DeepMind, Google’s artificial intelligence division, taught AI humanoids how to work as a team in order to play football together, turning them from flailing tots to proficient players. Researchers ran a computer simulation through an athletic curriculum, giving AI control over humanoids with realistic body masses and movements.
It’s not the first time DeepMind tried its hand at games. The AI previously mastered chess and Go, a feat that researchers thought was nigh impossible at one point. Then, the group focused on other games, like Mario or Starcraft. Now, the system seems ready to take on a “real” game.
The researchers at Google trained physically simulated AI to play two-vs-two games as part of an experiment to advance coordination between AI systems and offer new pathways towards building artificial general intelligence (AGI) that is a similar level to a human. They described how they were able to pull it off in a paper in the journal Science Robotics.
“Our agents acquired skills including agile locomotion, passing, and division of labor as demonstrated by a range of statistics,” DeepMind researchers wrote in a blog post. “The players exhibit both agile high-frequency motor control and long-term decision-making that involved anticipation of teammates’ behaviors, leading to coordinated team play.”
From motor control to embodied intelligence
This isn’t the first time AI mastered a game just by looking at it. A similar feat was accomplished with simple computer games — but watching a computer game being played and watching a “real” game being played by humans are two different things.
The researchers first fed motion-capture videos of humans playing football (soccer), training the humanoids to run naturally by imitating the videos. Then they practiced dribbling and shooting the ball through machine learning that rewarded the AI for staying close to the ball. These two phases meant about 1.5 years of simulation training time, which the AI raced through in 24 hours.

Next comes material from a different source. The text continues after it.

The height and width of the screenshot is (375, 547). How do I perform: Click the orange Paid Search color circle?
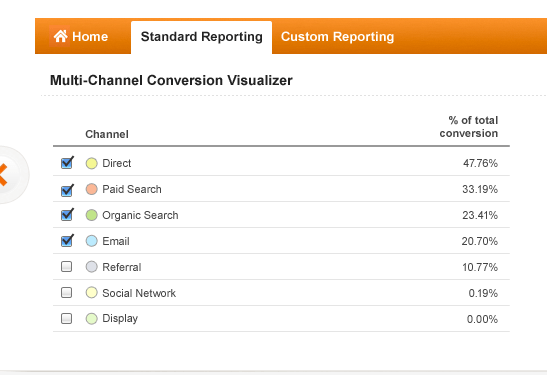[x=91, y=189]
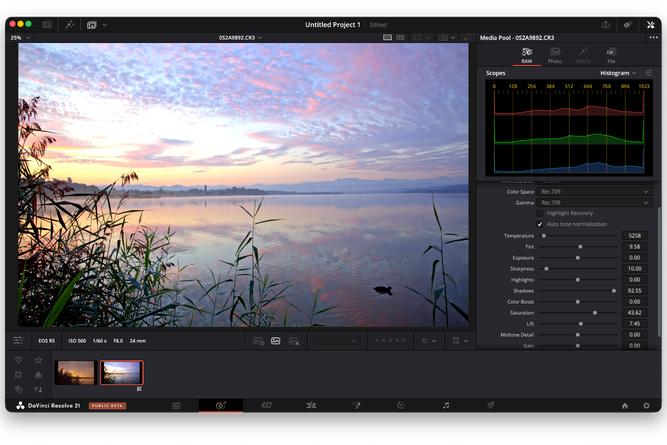Select the sunset photo thumbnail

[75, 372]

However, more complex behaviors beyond movement and ball control started to emerge after further simulations. The researchers challenged the humanoids to score goals in two-on-two games. They learn teamwork skills, such as anticipating where to receive a pass, in about 20 to 30 simulated years, equivalent to two to three weeks in the real world.
“We optimized teams of agents to play simulated football via reinforcement learning, constraining the solution space to that of plausible movements learned using human motion capture data,” the study reads. “The result is a team of coordinated humanoid football players that exhibit complex behavior at different scales, quantified by a range of analysis and statistics.”
The humanoids were trained on simple rules that allowed fouls, provided a wall-like boundary around the pitch, and avoided elements such as goal kicks and throw-ins. This and the long-learning times mean that the simulation won’t immediately lead to soccer-playing robots. The researchers are now teaching the robots how to push a ball toward a target.
While we won’t see AIs mastering FIFA or any other sports computer games, it’s an important achievement that could have long-term ramifications, not just for computer games, but also beyond.
For years, engineers have been trying to create robots capable of playing soccer. This has resulted in competition between groups to see who can create the best robot players. And that has led to the creation of the RoboCup, with several leagues in the real world and simulated. Now, researchers took another step, teaching robots how to play football without teaching the rules.
While watching them play football is kind of cool, that’s really not the end goal behind the experiment. It’s all part of research being done on “embodied intelligence”. This is the idea that a general artificial intelligence could one day be necessary to move around the world in some sort of physical form, and that the nature of that form might determine the way it behaves.
Think of it this way: if you can teach an AI system to perform (virtually) the tasks that humans do, that could be used to create real-life systems that do the same thing. We could basically teach robots to do the same things humans do — and the potential for that is huge.
“The results shown in this study constitute only a small step toward human-level motor intelligence in artificial systems,” the study reads. “Although the scenario in the present article was more challenging than many simulated environments considered in the community, it was lacking in complexity along important dimensions compared to real-world scenarios.”